🔍 Code Extractor

function extract_previous_reports_summary

Maturity: 51

Extracts and summarizes key information from previous meeting report files using document extraction and OpenAI's GPT-4o-mini model to provide context for upcoming meetings.

File:
/tf/active/vicechatdev/leexi/app.py
Lines:
51 - 128
Complexity:
complex

Purpose

This function processes multiple previous meeting report files (various formats), extracts their text content, and uses an LLM to generate a structured summary focusing on action items, decisions, ongoing projects, stakeholders, issues, and deadlines. The summary provides continuity and context for new meetings by highlighting relevant information from past discussions.

Source Code

def extract_previous_reports_summary(file_paths):
    """Extract key information from previous meeting reports using document extractor and LLM"""
    if not file_paths:
        return ""
    
    try:
        # Use a lightweight model for preprocessing
        import openai
        client = openai.OpenAI(api_key=os.getenv('OPENAI_API_KEY'))
        
        combined_content = []
        
        # Extract content from each file using the document extractor
        for file_path in file_paths:
            try:
                logger.info(f"Extracting content from: {file_path}")
                
                # Use document extractor to get text content
                extracted_text = doc_extractor.extract_text(file_path)
                
                if extracted_text:
                    file_name = Path(file_path).name
                    combined_content.append(f"=== {file_name} ===\n{extracted_text}\n")
                else:
                    logger.warning(f"No text extracted from: {file_path}")
                    
            except Exception as file_error:
                logger.error(f"Error processing file {file_path}: {str(file_error)}")
                # Try to read as plain text as fallback
                try:
                    with open(file_path, 'r', encoding='utf-8') as f:
                        content = f.read()
                        combined_content.append(f"=== {Path(file_path).name} ===\n{content}\n")
                except Exception as fallback_error:
                    logger.error(f"Fallback text extraction also failed for {file_path}: {str(fallback_error)}")
        
        if not combined_content:
            return "No content could be extracted from previous reports."
        
        full_content = "\n".join(combined_content)
        
        # Limit content to avoid token limits (roughly 8000 characters = ~2000 tokens)
        if len(full_content) > 8000:
            full_content = full_content[:8000] + "\n... (content truncated)"
        
        # Create preprocessing prompt
        preprocessing_prompt = f"""You are an expert meeting analyst. Extract key information from the following previous meeting reports to provide context for a new meeting.

Focus on extracting:
1. Outstanding action items and their current status
2. Previous decisions that may impact current discussions
3. Ongoing projects and their timelines
4. Key stakeholders and their roles
5. Critical issues requiring follow-up
6. Important dates and deadlines

Provide a concise summary (max 800 words) that will help contextualize a new meeting discussion.

Previous Meeting Reports:
{full_content}

Generate a structured summary focusing on continuity and context for the upcoming meeting."""

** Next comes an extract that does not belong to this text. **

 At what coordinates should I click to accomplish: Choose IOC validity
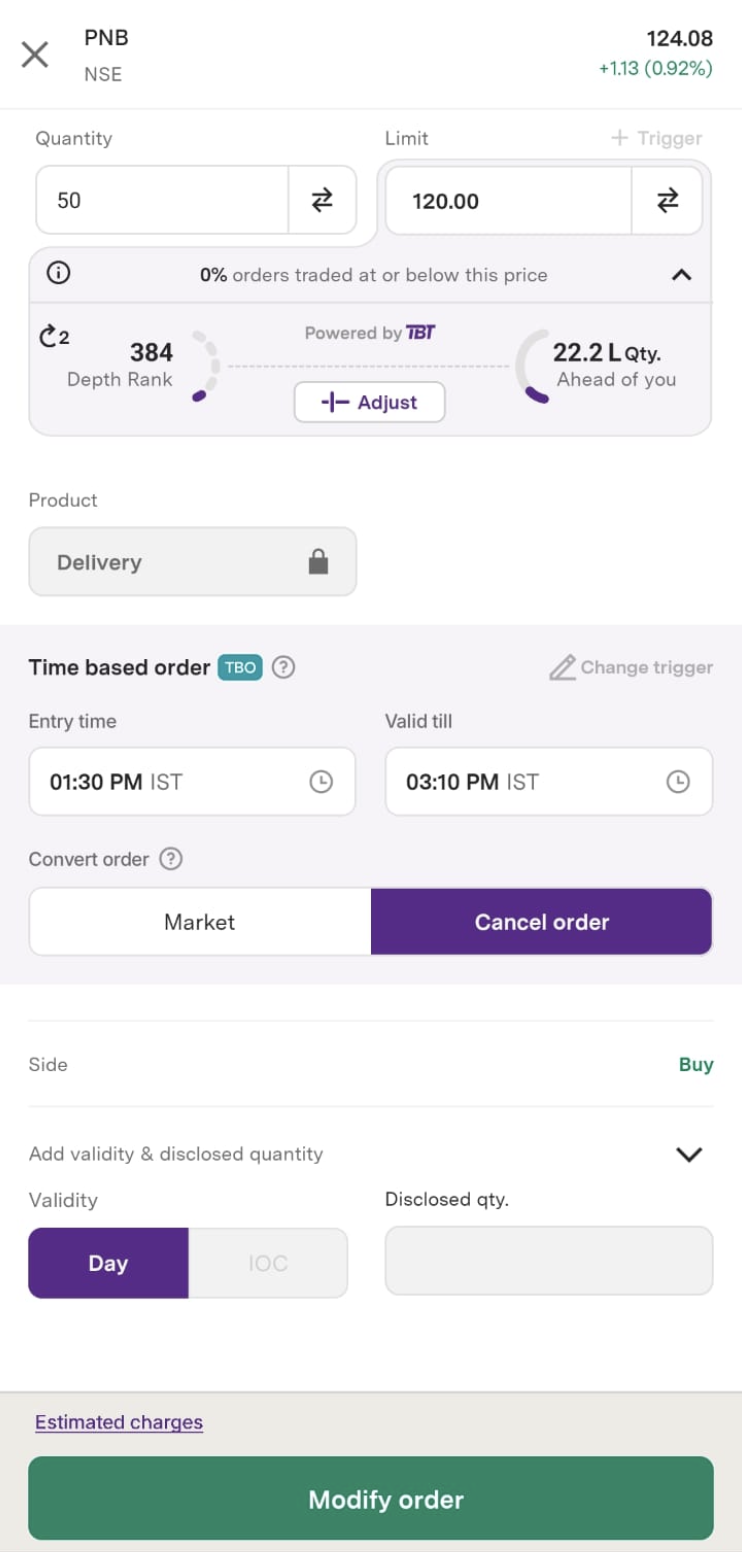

        response = client.chat.completions.create(
            model="gpt-4o-mini",  # Use smaller model for preprocessing
            messages=[
                {"role": "system", "content": "You are an expert meeting analyst who extracts key contextual information from previous meeting reports."},
                {"role": "user", "content": preprocessing_prompt}
            ],
            max_tokens=1000,
            temperature=0.2
        )
        
        return response.choices[0].message.content
    
    except Exception as e:
        logger.error(f"Error extracting previous reports summary: {str(e)}")
        return f"Error processing previous reports: {str(e)}"

Parameters

Name Type Default Kind
file_paths - - positional_or_keyword

Parameter Details

file_paths: A list of file path strings pointing to previous meeting report documents. Can be empty/None. Supports various document formats that the DocumentExtractor can handle (PDF, DOCX, TXT, etc.). If empty or None, returns an empty string immediately.

Return Value

Returns a string containing either: (1) A structured summary (max 800 words) of key information from previous reports including action items, decisions, projects, stakeholders, issues, and deadlines, (2) An empty string if no file_paths provided, (3) 'No content could be extracted from previous reports.' if extraction fails for all files, or (4) An error message string starting with 'Error processing previous reports:' if an exception occurs during processing.

Dependencies

  • openai
  • pathlib
  • os
  • logging

Required Imports

import os
from pathlib import Path

Conditional/Optional Imports

These imports are only needed under specific conditions:

import openai

Condition: Required when file_paths is not empty and function needs to call OpenAI API

Required (conditional)

Usage Example

import os
from pathlib import Path
import logging
from document_extractor import DocumentExtractor

# Setup
os.environ['OPENAI_API_KEY'] = 'your-api-key-here'
logger = logging.getLogger(__name__)
logging.basicConfig(level=logging.INFO)
doc_extractor = DocumentExtractor()

# Use the function
file_paths = [
    '/path/to/meeting_report_1.pdf',
    '/path/to/meeting_report_2.docx',
    '/path/to/meeting_notes.txt'
]

summary = extract_previous_reports_summary(file_paths)
print(summary)

# Handle empty case
empty_summary = extract_previous_reports_summary([])
print(empty_summary)  # Returns empty string

Best Practices

  • Ensure the OPENAI_API_KEY environment variable is set before calling this function
  • Initialize the global 'doc_extractor' (DocumentExtractor instance) and 'logger' objects before use
  • Be aware that content is truncated at 8000 characters to avoid token limits
  • The function uses gpt-4o-mini model which incurs API costs per call
  • Handle the return value appropriately - check for error messages starting with 'Error processing'
  • The function has fallback mechanisms: if DocumentExtractor fails, it attempts plain text reading
  • Consider rate limiting if processing many file sets in quick succession due to OpenAI API limits
  • File paths should be absolute or relative paths that are accessible from the execution context
  • The function is designed for meeting reports but can work with any text-based documents
  • Temperature is set to 0.2 for more deterministic outputs suitable for factual extraction

Similar Components

AI-powered semantic similarity - components with related functionality:

  • function test_mixed_previous_reports 68.6% similar

    A test function that validates the DocumentExtractor's ability to extract text content from multiple file formats (TXT and Markdown) and combine them into a unified previous reports summary.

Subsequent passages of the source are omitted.